To get started with Ollama, review my last post where I shared steps on how to install and configure Ollama on Kali.
Who Can Benefit from SchemaWiseAI?
SchemaWiseAI is designed for professionals who work with data and rely on accurate, fast, and customized queries. Key users include:
Cybersecurity Analysts: Quickly generate and refine queries for security logs and threat detection.
Data Engineers: Automate the process of adapting AI queries to fit specific database structures.
Database Administrators: Ensure that all queries are properly aligned with custom schemas, reducing errors and failures.

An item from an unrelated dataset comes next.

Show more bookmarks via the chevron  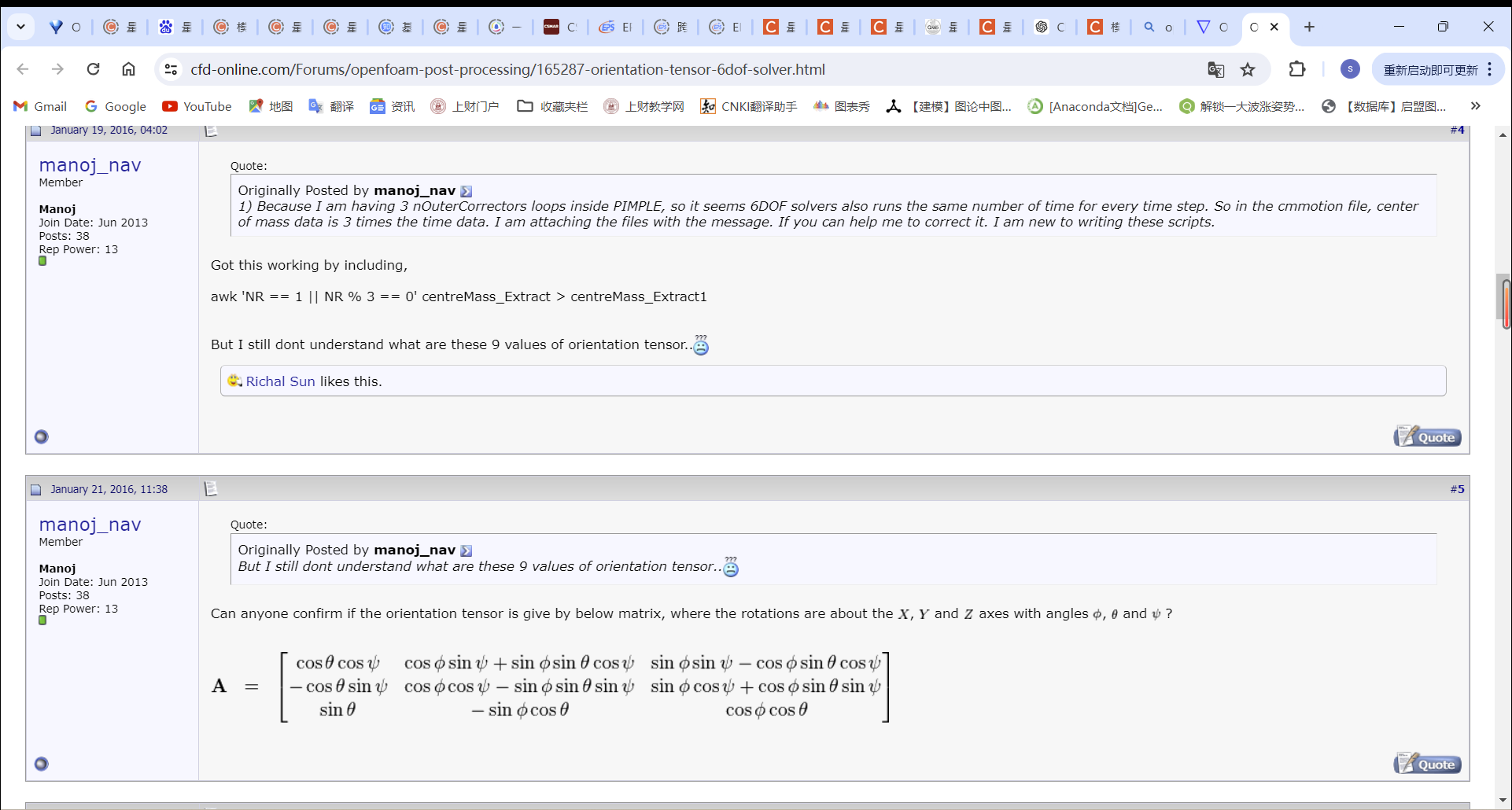point(1475,106)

Business Intelligence Analysts: Easily generate optimized queries for reporting, dashboards, and insights.
Current Limitations
Support for More LLMs: Expanding beyond Ollama to include platforms like OpenAI and other popular models.
Integration with More Data Schemas: Supporting a wider range of schemas, such as Palo Alto logs, DNS logs, and Windows logs.
Improved UX/UI: Enhancements to the user interface for a more intuitive experience.
Expanded Query Optimization: More features to optimize queries for different platforms and use cases.
To manage scalability limitations: take machine learning, pattern-based learning approach, or a hybrid approach.
Conclusion: Transform Your Data Queries with SchemaWiseAI
SchemaWiseAI is the perfect solution for organizations looking to streamline their query generation process, improve query accuracy, and save time. Whether you’re a cybersecurity analyst, data engineer, or business intelligence analyst, SchemaWiseAI is designed to make working with data more efficient.
By automating the transformation of LLM-generated queries into organization-specific formats, SchemaWiseAI saves you the time and effort needed for manual adjustments. And with future features like broader LLM support, expanded schema integration, and improved user experience, SchemaWiseAI is positioned to become a game-changer in the world of data querying.
Disclosure:
Please note that some of the SchemaWiseAI code and content in this post were generated with the help of AI/Large Language Models (LLMs). The generated code and content has been carefully reviewed and adapted to ensure accuracy and relevance.